* [Assignment]
Go over the data and copy out each line with "agent" in it.

Saved entries:
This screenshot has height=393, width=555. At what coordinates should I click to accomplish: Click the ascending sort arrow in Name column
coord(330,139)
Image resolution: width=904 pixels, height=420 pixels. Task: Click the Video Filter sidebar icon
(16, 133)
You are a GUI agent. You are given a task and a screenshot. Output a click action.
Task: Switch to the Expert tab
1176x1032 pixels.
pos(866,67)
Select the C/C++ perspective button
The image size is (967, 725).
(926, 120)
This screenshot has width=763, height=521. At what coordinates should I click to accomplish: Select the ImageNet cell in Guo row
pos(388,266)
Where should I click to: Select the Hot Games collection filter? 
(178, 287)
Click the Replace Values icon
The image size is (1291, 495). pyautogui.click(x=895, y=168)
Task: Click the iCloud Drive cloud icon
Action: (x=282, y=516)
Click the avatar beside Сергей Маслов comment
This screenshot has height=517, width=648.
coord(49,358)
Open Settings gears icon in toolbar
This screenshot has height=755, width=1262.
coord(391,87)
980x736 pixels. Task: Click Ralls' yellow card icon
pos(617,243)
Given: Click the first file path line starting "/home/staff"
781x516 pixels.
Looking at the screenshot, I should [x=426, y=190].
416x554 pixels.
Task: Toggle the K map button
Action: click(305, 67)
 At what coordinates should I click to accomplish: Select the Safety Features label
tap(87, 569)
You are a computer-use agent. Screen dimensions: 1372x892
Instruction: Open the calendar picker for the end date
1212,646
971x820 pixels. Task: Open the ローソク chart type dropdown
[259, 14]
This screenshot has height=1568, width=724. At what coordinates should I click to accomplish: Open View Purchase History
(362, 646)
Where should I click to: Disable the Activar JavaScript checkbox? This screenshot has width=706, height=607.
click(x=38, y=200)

* [Answer to this task]
You are a GUI agent. You are given a task and a screenshot. Output a click action.
You are a computer-use agent. Screen dimensions: 1372x892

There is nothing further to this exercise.